Prompt: Reproduce, please, only the lines from the first line below to the line containing "محصولات (1607, 1810)", inclusive.

═════ Records ═════

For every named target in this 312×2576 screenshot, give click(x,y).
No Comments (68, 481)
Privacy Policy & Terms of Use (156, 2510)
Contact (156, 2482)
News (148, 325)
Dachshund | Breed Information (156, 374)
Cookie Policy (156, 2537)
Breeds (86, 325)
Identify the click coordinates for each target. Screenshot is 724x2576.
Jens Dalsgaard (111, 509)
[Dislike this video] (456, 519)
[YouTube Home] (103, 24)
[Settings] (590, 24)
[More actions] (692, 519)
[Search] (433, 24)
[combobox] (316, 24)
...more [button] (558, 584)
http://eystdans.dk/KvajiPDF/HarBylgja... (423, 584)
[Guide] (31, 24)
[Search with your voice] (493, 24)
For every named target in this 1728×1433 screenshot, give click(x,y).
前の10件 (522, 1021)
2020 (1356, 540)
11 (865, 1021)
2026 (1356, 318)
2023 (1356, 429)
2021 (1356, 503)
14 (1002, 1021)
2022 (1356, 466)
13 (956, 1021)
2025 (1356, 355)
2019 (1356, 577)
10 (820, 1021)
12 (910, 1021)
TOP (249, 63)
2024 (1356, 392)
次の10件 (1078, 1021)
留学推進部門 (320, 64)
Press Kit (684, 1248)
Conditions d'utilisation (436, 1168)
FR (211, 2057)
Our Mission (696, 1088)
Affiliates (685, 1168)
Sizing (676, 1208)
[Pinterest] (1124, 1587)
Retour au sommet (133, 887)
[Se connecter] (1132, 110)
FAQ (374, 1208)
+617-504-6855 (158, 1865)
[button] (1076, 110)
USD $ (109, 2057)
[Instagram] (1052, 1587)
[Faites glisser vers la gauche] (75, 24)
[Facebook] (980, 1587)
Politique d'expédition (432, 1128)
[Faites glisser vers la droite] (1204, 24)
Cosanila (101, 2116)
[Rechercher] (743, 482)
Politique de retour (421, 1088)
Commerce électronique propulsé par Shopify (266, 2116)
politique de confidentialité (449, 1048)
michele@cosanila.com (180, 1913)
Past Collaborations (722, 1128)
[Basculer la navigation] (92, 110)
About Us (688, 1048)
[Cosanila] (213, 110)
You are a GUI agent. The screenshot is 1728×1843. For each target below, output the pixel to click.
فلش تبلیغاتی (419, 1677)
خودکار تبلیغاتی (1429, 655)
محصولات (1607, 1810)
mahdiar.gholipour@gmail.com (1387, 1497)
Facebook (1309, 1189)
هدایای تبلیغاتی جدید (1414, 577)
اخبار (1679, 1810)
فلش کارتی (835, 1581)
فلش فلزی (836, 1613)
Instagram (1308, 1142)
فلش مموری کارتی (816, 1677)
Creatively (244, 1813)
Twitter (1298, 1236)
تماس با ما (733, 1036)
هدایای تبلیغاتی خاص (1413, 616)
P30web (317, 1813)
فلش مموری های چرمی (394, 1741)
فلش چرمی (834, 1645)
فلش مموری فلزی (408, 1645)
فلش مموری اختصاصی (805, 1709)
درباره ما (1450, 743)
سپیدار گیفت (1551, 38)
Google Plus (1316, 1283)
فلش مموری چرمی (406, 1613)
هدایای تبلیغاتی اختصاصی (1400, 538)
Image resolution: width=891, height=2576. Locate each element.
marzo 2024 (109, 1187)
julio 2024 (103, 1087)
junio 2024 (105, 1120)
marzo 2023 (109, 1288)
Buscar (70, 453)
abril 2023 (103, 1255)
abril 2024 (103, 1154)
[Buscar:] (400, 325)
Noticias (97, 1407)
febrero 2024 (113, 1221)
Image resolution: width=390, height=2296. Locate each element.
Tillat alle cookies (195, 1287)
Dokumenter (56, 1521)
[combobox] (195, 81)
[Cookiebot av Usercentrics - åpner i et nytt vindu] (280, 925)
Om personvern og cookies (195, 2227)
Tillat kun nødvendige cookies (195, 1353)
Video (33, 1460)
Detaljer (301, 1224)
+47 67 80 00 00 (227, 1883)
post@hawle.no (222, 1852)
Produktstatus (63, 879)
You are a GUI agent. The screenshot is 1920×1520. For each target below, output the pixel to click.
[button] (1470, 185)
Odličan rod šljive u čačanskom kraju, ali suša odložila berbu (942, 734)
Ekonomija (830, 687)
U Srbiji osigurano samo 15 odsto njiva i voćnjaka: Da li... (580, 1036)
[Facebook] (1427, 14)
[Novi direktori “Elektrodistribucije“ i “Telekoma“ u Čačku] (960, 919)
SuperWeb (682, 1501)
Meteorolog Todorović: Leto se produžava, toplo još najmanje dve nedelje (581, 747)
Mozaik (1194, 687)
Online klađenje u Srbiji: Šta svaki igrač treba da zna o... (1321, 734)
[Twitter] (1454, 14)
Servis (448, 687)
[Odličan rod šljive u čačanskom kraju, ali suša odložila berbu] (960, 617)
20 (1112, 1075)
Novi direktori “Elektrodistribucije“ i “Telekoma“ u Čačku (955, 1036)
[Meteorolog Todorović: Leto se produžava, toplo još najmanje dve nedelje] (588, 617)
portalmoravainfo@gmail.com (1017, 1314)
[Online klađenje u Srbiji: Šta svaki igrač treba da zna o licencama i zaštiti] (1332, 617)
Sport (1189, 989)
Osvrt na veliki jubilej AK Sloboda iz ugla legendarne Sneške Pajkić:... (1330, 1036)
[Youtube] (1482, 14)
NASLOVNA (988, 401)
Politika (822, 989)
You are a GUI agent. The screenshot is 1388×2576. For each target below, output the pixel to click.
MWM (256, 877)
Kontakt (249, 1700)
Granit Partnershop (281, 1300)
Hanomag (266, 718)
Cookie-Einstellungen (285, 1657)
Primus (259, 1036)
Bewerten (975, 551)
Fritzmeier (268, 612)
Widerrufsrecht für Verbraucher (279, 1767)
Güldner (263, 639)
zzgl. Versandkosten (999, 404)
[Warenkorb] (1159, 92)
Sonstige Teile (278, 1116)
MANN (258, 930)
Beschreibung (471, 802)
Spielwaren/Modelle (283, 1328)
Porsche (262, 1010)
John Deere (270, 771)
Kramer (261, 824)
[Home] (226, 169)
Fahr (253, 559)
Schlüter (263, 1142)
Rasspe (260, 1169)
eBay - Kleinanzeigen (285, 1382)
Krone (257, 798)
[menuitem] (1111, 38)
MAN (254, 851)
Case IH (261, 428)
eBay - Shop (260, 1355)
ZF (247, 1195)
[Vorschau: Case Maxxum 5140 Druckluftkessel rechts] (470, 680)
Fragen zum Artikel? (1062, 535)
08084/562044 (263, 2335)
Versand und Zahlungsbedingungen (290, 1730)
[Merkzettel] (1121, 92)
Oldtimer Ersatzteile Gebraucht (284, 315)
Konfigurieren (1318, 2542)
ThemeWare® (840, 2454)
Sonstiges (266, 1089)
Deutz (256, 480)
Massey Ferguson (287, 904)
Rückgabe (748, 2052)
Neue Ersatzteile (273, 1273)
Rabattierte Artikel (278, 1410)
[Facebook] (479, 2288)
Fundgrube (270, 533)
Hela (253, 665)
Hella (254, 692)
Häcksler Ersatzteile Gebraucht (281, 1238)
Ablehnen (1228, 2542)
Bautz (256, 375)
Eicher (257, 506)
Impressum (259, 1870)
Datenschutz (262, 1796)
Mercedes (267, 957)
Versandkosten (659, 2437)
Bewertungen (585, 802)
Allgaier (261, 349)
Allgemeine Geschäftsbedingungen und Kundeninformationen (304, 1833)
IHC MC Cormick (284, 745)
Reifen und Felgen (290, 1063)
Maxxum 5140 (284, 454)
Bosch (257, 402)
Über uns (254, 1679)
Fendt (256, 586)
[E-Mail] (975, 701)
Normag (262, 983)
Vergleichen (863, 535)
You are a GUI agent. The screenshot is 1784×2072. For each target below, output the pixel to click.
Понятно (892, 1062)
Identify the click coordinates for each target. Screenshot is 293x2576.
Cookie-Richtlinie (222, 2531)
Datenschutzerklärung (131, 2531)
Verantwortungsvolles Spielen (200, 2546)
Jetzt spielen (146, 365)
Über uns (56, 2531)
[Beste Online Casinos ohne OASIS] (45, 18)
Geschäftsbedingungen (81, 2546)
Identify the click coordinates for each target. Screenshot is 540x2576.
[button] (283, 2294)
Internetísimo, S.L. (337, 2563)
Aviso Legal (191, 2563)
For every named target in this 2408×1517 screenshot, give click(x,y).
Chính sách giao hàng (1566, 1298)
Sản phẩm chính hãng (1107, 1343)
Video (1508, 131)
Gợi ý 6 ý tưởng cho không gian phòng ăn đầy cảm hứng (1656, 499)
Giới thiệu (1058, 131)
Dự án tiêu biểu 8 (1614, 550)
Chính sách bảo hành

═════

Written solution:
For every named target in this 312×2576 screenshot, give click(x,y).
No Comments (68, 481)
Privacy Policy & Terms of Use (156, 2510)
Contact (156, 2482)
News (148, 325)
Dachshund | Breed Information (156, 374)
Cookie Policy (156, 2537)
Breeds (86, 325)
Identify the click coordinates for each target. Screenshot is 724x2576.
Jens Dalsgaard (111, 509)
[Dislike this video] (456, 519)
[YouTube Home] (103, 24)
[Settings] (590, 24)
[More actions] (692, 519)
[Search] (433, 24)
[combobox] (316, 24)
...more [button] (558, 584)
http://eystdans.dk/KvajiPDF/HarBylgja... (423, 584)
[Guide] (31, 24)
[Search with your voice] (493, 24)
For every named target in this 1728×1433 screenshot, give click(x,y).
前の10件 (522, 1021)
2020 (1356, 540)
11 (865, 1021)
2026 (1356, 318)
2023 (1356, 429)
2021 (1356, 503)
14 (1002, 1021)
2022 (1356, 466)
13 (956, 1021)
2025 (1356, 355)
2019 (1356, 577)
10 (820, 1021)
12 (910, 1021)
TOP (249, 63)
2024 (1356, 392)
次の10件 (1078, 1021)
留学推進部門 (320, 64)
Press Kit (684, 1248)
Conditions d'utilisation (436, 1168)
FR (211, 2057)
Our Mission (696, 1088)
Affiliates (685, 1168)
Sizing (676, 1208)
[Pinterest] (1124, 1587)
Retour au sommet (133, 887)
[Se connecter] (1132, 110)
FAQ (374, 1208)
+617-504-6855 (158, 1865)
[button] (1076, 110)
USD $ (109, 2057)
[Instagram] (1052, 1587)
[Faites glisser vers la gauche] (75, 24)
[Facebook] (980, 1587)
Politique d'expédition (432, 1128)
[Faites glisser vers la droite] (1204, 24)
Cosanila (101, 2116)
[Rechercher] (743, 482)
Politique de retour (421, 1088)
Commerce électronique propulsé par Shopify (266, 2116)
politique de confidentialité (449, 1048)
michele@cosanila.com (180, 1913)
Past Collaborations (722, 1128)
[Basculer la navigation] (92, 110)
About Us (688, 1048)
[Cosanila] (213, 110)
You are a GUI agent. The screenshot is 1728×1843. For each target below, output the pixel to click.
فلش تبلیغاتی (419, 1677)
خودکار تبلیغاتی (1429, 655)
محصولات (1607, 1810)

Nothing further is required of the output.